══ Quoted text ══

Words that Work: The 5 Best Books on Writing Well

Remove the fanfare and most writing advice boils down to read more, write more, and get better feedback.

Let’s talk about that first one. If writing is output, reading is often the most important input. You’ll understand what makes Hemingway’s writing exceptional (or overrated) by reading his books, not from taking his advice. Study your idols; that is a more rewarding and reliable strategy.

Still, a lot can be learned from studying the best books on writing in parallel to studying good writing itself. Here are five unusually good books on writing that will help you put your words to work.

The best books on writing

1. Revising Prose

Author: Richard Lanham

Get the book: http://amzn.to/1EMARQc

A book I recommend for its memorable examples. My favorite comes from Warren Buffet, who has a deep rooted respect for clear communication within companies. His own shareholder letters are so well written that they are often considered the gold standard for the medium.

Former SEC Chairman Arthur Levitt was so fond of Buffet’s prose that he asked him to write an introduction for the SEC’s official Plain English Handbook, which seeks to eliminate the jargon from disclosure documents.

Levitt tells a story of how he once asked Buffett to translate a passage from a mutual fund prospectus into English spoken by real people. The original text was as follows:

Maturity and duration management decisions are made in the context of an intermediate maturity orientation. The maturity structure of the portfolio is adjusted in anticipation of cyclical interest rate changes. Such adjustments are not made in an effort to capture short term, day-to-day movements in the market, but instead are implemented in anticipation of the longer term secular shifts in the levels of interest rates. (i.e. shifts transcending and/or inherent in the business cycle.

═══

Stated goal A:
In the text on books about writing, who is listed as the author of Revising Prose?

══ Data records ══

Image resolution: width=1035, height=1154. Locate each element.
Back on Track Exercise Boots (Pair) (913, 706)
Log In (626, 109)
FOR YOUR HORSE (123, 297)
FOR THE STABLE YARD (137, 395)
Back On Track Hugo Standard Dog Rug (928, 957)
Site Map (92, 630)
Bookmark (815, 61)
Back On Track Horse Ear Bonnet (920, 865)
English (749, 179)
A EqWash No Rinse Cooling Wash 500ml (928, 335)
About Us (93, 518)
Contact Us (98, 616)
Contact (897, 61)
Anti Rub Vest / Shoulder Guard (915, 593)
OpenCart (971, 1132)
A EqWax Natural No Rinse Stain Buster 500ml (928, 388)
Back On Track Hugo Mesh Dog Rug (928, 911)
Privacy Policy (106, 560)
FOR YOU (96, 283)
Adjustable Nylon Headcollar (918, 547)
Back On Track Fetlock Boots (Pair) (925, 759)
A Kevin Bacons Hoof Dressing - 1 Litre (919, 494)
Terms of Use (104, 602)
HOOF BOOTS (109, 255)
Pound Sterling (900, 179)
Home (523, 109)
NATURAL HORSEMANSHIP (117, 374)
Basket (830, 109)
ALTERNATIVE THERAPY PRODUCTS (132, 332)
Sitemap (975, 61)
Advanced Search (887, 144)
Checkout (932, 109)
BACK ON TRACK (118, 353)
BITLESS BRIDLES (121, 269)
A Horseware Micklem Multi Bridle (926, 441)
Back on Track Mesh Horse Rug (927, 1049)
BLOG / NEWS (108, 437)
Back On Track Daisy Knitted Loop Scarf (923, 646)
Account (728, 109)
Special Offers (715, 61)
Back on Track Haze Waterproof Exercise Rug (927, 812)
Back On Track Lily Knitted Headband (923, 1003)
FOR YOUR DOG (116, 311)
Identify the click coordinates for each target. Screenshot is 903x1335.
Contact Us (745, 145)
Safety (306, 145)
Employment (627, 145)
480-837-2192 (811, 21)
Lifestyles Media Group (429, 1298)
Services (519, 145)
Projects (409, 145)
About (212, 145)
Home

═══

Stated goal B:
Change "Rug" to "Blanket" in the records, from the line containing "Adjustable Nylon Headcollar (918, 547)" through the last line of the records, leaving everything else unchanged. Give only those lines.

Written reply A:
Richard Lanham

Written reply B:
Adjustable Nylon Headcollar (918, 547)
Back On Track Fetlock Boots (Pair) (925, 759)
A Kevin Bacons Hoof Dressing - 1 Litre (919, 494)
Terms of Use (104, 602)
HOOF BOOTS (109, 255)
Pound Sterling (900, 179)
Home (523, 109)
NATURAL HORSEMANSHIP (117, 374)
Basket (830, 109)
ALTERNATIVE THERAPY PRODUCTS (132, 332)
Sitemap (975, 61)
Advanced Search (887, 144)
Checkout (932, 109)
BACK ON TRACK (118, 353)
BITLESS BRIDLES (121, 269)
A Horseware Micklem Multi Bridle (926, 441)
Back on Track Mesh Horse Blanket (927, 1049)
BLOG / NEWS (108, 437)
Back On Track Daisy Knitted Loop Scarf (923, 646)
Account (728, 109)
Special Offers (715, 61)
Back on Track Haze Waterproof Exercise Blanket (927, 812)
Back On Track Lily Knitted Headband (923, 1003)
FOR YOUR DOG (116, 311)
Identify the click coordinates for each target. Screenshot is 903x1335.
Contact Us (745, 145)
Safety (306, 145)
Employment (627, 145)
480-837-2192 (811, 21)
Lifestyles Media Group (429, 1298)
Services (519, 145)
Projects (409, 145)
About (212, 145)
Home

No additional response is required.